DATA -
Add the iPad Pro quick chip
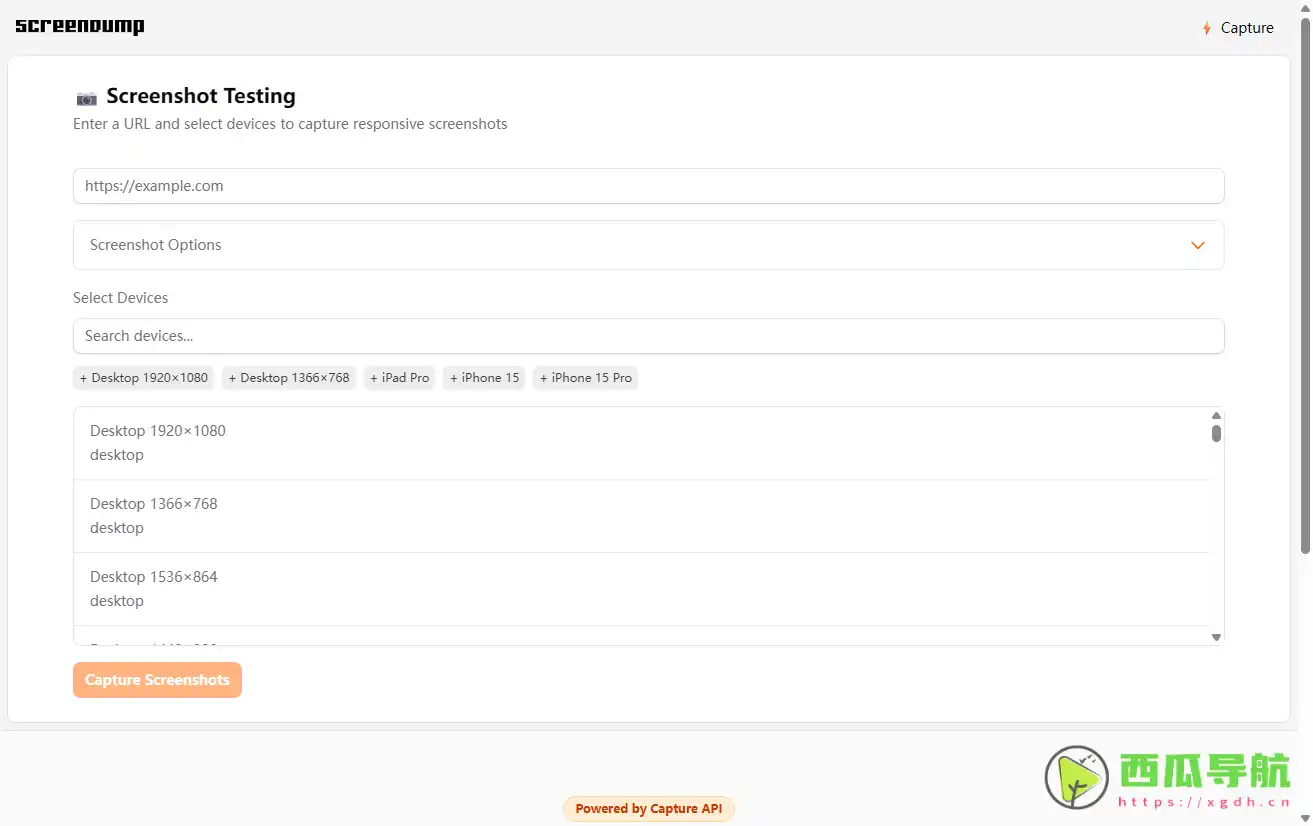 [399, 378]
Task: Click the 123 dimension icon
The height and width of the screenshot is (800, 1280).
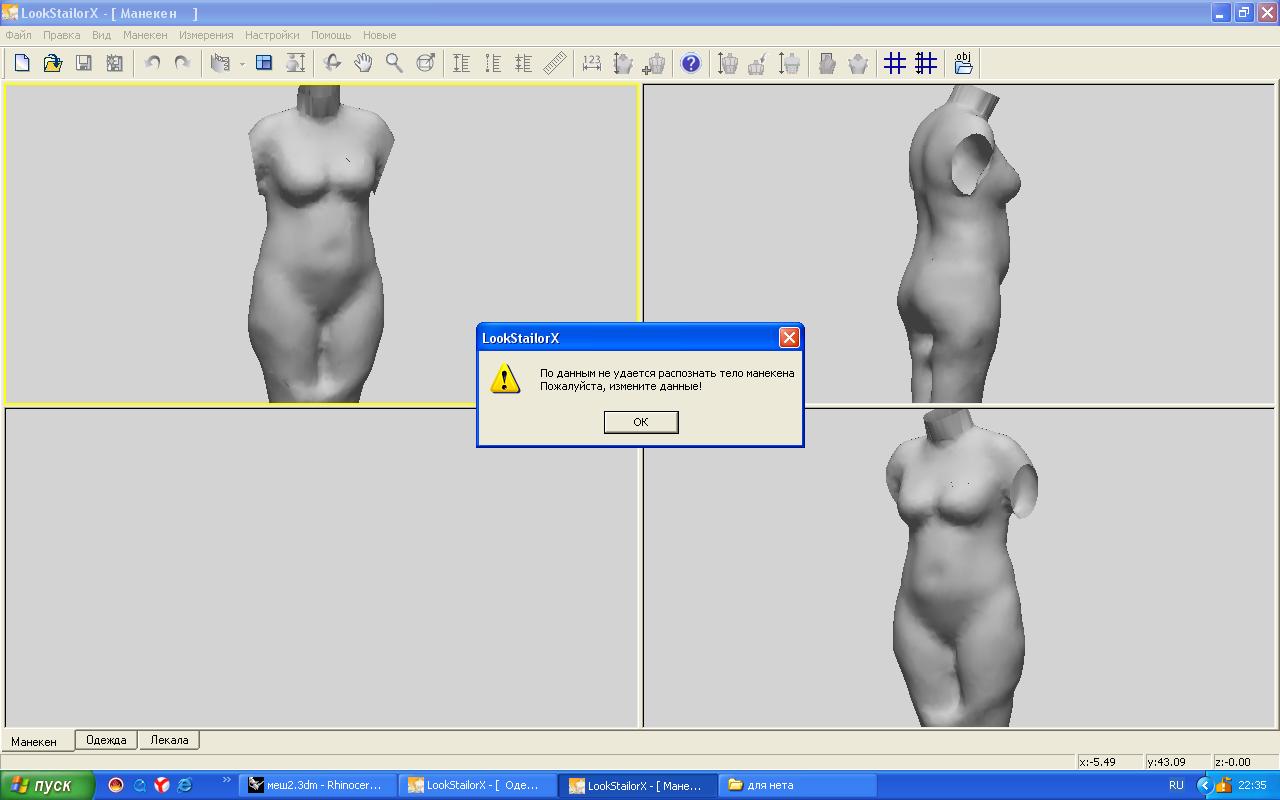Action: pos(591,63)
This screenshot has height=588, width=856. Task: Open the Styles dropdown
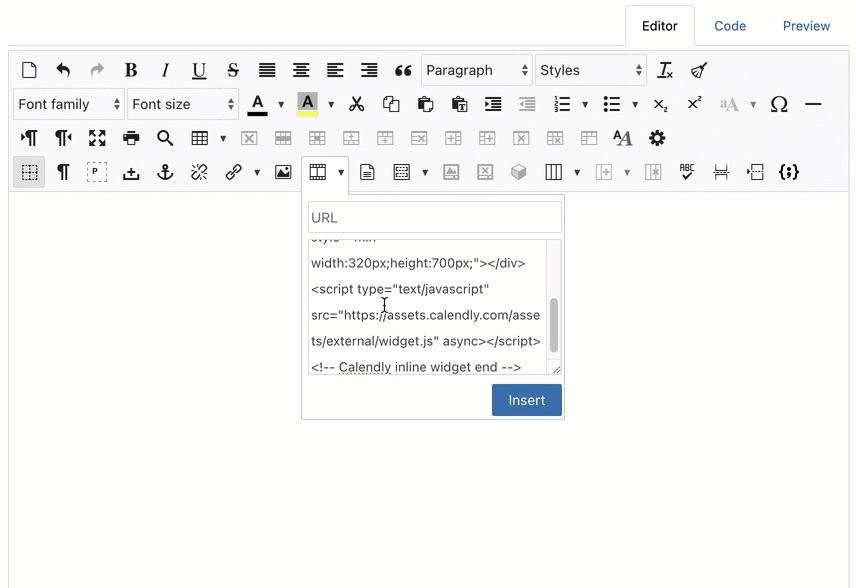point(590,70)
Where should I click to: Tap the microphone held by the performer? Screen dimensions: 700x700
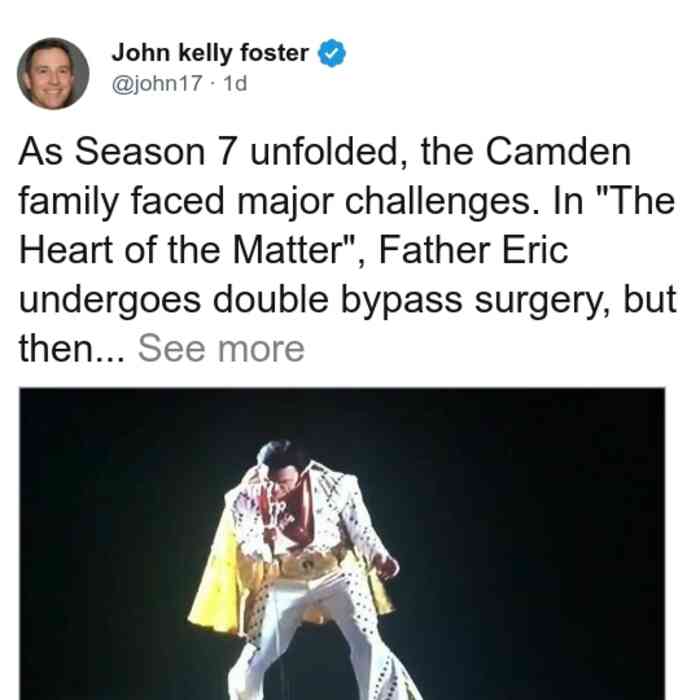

AIM OF THE EXERCISE - For this exercise, output the records exactly but omit their pictures.

TASK OUTPUT -
Add the iPad Pro quick chip
 [399, 378]
Task: Click the 123 dimension icon
The height and width of the screenshot is (800, 1280).
Action: pos(591,63)
This screenshot has height=588, width=856. Task: Open the Styles dropdown
point(590,70)
Where should I click to: Tap the microphone held by the performer? Screen dimensions: 700x700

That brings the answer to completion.